DDA: Dimensionality Driven Augmentation Search for Contrastive Learning in Laparoscopic Surgery
Yuning Zhou, Henry Badgery, Matthew Read, James Bailey, Catherine E. Davey
TL;DR
The paper addresses domain-specific augmentation selection for contrastive self-supervised learning in medical imaging, focusing on laparoscopic surgery. It introduces Dimensionality Driven Augmentation Search ($DDA$), which differentiably optimizes augmentation policies by maximizing the local intrinsic dimensionality ($LID$) of representations, using a proxy objective that does not require downstream labels. Empirically, $DDA$ yields consistent improvements over standard SimCLR and SelfAugment baselines on linear evaluation and downstream segmentation across SVHM and Cholec80, and reveals that color-based augmentations like hue are not advantageous for laparoscopic imagery. The method is computationally efficient, navigating large policy spaces in hours and providing domain-relevant insights into effective augmentations for medical SSL.
Abstract
Self-supervised learning (SSL) has potential for effective representation learning in medical imaging, but the choice of data augmentation is critical and domain-specific. It remains uncertain if general augmentation policies suit surgical applications.
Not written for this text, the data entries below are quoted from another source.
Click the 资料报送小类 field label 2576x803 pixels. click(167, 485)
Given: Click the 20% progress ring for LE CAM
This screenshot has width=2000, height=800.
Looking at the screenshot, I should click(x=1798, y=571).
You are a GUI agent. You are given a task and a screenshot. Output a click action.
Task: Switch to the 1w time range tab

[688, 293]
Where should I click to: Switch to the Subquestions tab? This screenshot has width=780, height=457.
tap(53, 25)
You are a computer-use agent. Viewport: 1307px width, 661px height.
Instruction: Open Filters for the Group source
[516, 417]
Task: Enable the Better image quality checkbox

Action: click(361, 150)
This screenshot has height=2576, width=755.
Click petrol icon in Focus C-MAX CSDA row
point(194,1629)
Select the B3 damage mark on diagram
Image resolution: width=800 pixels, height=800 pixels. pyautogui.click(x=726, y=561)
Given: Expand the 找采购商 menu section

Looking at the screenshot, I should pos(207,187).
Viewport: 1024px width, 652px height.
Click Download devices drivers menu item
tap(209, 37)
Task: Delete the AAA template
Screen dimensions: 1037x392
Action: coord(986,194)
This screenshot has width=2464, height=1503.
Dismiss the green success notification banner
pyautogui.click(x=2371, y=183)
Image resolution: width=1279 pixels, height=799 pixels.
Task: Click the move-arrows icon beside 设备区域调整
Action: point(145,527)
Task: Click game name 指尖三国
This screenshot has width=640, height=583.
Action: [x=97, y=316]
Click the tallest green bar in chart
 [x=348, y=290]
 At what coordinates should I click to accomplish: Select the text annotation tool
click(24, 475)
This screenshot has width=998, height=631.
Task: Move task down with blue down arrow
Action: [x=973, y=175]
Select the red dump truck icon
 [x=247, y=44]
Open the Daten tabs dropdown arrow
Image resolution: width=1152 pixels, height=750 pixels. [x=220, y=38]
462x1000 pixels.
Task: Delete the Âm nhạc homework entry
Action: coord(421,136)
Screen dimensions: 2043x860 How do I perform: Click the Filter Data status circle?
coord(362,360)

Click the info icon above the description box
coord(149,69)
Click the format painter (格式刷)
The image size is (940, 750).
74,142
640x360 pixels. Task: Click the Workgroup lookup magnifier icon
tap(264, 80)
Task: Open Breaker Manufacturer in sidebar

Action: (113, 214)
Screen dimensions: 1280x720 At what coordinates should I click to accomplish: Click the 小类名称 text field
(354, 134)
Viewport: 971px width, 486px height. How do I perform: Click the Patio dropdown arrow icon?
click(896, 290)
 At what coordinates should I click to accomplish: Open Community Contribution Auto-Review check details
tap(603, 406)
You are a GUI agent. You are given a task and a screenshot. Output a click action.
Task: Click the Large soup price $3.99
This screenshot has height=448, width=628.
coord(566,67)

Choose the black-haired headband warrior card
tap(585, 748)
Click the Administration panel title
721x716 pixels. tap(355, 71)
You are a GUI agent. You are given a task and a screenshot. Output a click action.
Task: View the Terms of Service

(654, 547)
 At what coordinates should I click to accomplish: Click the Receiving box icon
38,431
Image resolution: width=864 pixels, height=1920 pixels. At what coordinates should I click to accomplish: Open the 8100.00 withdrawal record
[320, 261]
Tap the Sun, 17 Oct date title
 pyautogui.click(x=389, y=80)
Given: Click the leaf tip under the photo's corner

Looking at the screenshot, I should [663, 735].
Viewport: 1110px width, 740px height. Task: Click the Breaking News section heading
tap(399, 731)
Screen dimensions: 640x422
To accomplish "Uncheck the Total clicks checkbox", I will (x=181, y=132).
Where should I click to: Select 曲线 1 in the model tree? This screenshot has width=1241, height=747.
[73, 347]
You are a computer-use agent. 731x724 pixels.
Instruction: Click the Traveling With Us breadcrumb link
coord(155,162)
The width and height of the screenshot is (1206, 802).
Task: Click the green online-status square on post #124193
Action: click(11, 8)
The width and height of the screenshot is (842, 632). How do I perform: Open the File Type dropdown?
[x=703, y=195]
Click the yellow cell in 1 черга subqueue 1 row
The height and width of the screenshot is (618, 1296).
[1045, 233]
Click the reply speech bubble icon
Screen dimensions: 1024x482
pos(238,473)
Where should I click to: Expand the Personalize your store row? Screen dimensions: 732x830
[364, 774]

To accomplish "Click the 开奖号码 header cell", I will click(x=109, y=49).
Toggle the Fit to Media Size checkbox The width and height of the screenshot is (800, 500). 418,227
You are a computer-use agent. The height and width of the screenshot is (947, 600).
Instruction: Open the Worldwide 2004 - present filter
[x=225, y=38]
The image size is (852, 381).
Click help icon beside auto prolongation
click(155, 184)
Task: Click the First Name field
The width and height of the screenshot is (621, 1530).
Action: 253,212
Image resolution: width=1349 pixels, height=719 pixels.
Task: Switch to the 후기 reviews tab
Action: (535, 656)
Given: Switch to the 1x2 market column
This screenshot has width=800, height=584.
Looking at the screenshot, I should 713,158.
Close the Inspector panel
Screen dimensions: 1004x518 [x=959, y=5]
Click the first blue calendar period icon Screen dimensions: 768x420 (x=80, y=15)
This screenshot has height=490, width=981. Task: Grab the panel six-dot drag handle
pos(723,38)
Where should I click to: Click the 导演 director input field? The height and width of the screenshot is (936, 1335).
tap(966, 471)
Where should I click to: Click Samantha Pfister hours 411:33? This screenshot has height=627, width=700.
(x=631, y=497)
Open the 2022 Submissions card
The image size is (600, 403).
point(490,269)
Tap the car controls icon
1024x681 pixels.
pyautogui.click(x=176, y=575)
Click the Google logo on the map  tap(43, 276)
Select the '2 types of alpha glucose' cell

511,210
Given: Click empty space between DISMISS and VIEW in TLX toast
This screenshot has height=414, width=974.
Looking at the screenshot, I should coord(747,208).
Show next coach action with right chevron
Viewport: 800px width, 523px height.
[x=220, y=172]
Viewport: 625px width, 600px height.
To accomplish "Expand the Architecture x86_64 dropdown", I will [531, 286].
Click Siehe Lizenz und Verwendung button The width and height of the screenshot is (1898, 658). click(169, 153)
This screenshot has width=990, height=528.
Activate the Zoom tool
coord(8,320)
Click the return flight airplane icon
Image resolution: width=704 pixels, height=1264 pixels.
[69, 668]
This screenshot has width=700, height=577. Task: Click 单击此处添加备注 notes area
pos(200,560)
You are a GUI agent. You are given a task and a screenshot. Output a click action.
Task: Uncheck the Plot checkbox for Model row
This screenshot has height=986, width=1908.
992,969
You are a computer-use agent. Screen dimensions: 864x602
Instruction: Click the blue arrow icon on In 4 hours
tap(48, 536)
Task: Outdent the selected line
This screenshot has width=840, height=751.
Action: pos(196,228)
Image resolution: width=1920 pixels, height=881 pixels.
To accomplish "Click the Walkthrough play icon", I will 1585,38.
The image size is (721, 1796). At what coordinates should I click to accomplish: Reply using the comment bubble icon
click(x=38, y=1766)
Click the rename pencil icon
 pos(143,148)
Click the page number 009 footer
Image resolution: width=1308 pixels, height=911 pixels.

In this work, we automate the search for suitable augmentation policies through a new method called Dimensionality Driven Augmentation Search (DDA). DDA leverages the local dimensionality of deep representations as a proxy target, and differentiably searches for suitable data augmentation policies in contrastive learning. We demonstrate the effectiveness and efficiency of DDA in navigating a large search space and successfully identifying an appropriate data augmentation policy for laparoscopic surgery. We systematically evaluate DDA across three laparoscopic image classification and segmentation tasks, where it significantly improves over existing baselines. Furthermore, DDA's optimised set of augmentations provides insight into domain-specific dependencies when applying contrastive learning in medical applications. For example, while hue is an effective augmentation for natural images, it is not advantageous for laparoscopic images.